RECORDS FOR THIS TASK:
######

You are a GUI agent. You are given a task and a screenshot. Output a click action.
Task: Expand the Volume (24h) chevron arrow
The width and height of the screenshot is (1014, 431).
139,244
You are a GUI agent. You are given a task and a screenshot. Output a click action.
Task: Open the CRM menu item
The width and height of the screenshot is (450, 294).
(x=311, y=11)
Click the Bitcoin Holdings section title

######

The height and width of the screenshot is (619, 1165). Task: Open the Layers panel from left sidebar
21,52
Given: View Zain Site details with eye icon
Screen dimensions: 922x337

######

Within the data above, the span starting at the line containing "Task: Expand the Volume (24h) chevron arrow" and ending at the line containing "Click the Bitcoin Holdings section title" is to be retyped exactly, with no other lines.

Task: Expand the Volume (24h) chevron arrow
The width and height of the screenshot is (1014, 431).
139,244
You are a GUI agent. You are given a task and a screenshot. Output a click action.
Task: Open the CRM menu item
The width and height of the screenshot is (450, 294).
(x=311, y=11)
Click the Bitcoin Holdings section title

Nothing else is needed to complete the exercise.